In August 2004, MiTV signed a deal to carry Channel News Asia in its platform.

In January 2005, MiTV planned to be listed in the Main Board of Bursa Malaysia.

MiTV was officially launched on 5 September 2005 by Malaysian Prime Minister Abdullah Ahmad Badawi, at the Manhattan Ballroom in Berjaya Times Square Hotel & Convention Centre in Kuala Lumpur.

One of Ansat Broadcast's distinguishing traits is that it uses an Internet Protocol over UHF-based transmission system. Subscribers are required to install a standard UHF television antenna as opposed to a satellite dish to receive broadcasts. Ansat Broadcast is therefore able to broadcast even during inclement weather.

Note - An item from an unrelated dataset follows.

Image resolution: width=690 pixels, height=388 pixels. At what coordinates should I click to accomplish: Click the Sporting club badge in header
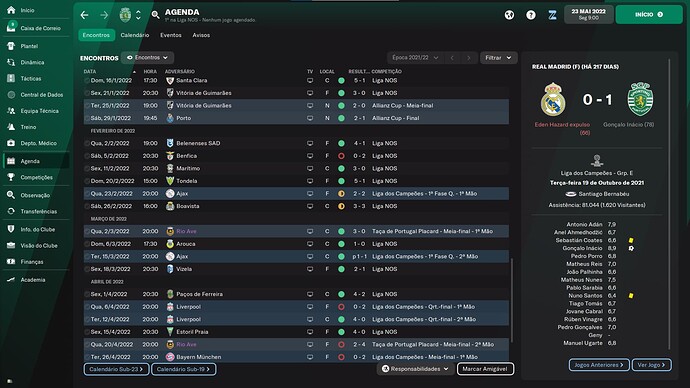click(x=125, y=15)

Ansat Broadcast is largely owned by Tan Sri Vincent Tan, the president of the Berjaya Group.

On 31 October 2006, the company announced a restructuring that included suspension of all marketing and new subscription activities. In addition, approximately 66% of the companies workforce was retrenched.

Ansat Broadcast also owns a mobile phone operator called U Mobile.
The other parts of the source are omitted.